Numerical and experimental analysis of thermo-aerodynamic performance in an aero engine surface heat exchanger

A surface air-cooled oil cooler (SACOC) is a passive heat exchanger used to evacuate a large quantity of heat from the oil circuit of a turbofan engine to its secondary flow with minimal perturbation. Using the secondary flow as a heat sink has the advantage of the evacuated enthalpy being available in the nozzle. The performance of a SACOC is therefore measured in terms of maximum heat release capacity with minimal pressure loss and flow perturbations. These heat exchangers are typically composed of parallel fins and are usually tested in bespoke wind tunnels where the interaction between the three-dimensional high velocity flow and the heat exchangers is evaluated. Modern numerical computations that include the solution of the fluid equations in the flow field and a conjugate thermal problem can be also performed.

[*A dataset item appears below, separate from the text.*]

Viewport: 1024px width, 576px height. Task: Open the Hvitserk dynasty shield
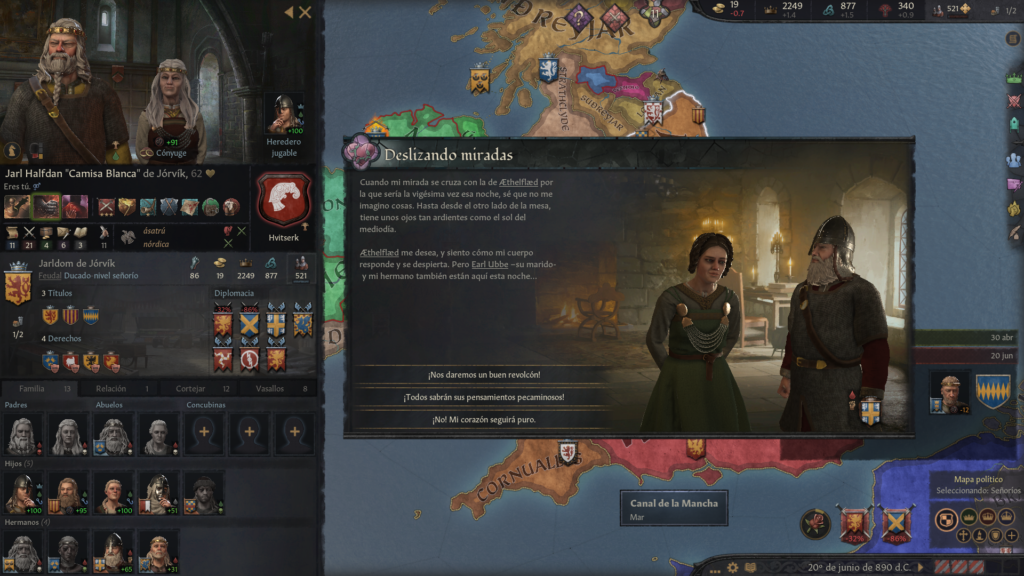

This numerical approach, once validated, allows a complete and computationally affordable analysis of the aero-thermodynamic performance of the SACOC. In this work, a first comparison between both experimental and computational perspectives is presented in terms of pressure and temperature profiles to achieve a complete characterization of the device. This double experimental numerical perspective allows comparing the behaviour of the different fins of the SACOC depending on their relative position but also to trust the numerical conclusions with experimental robust data.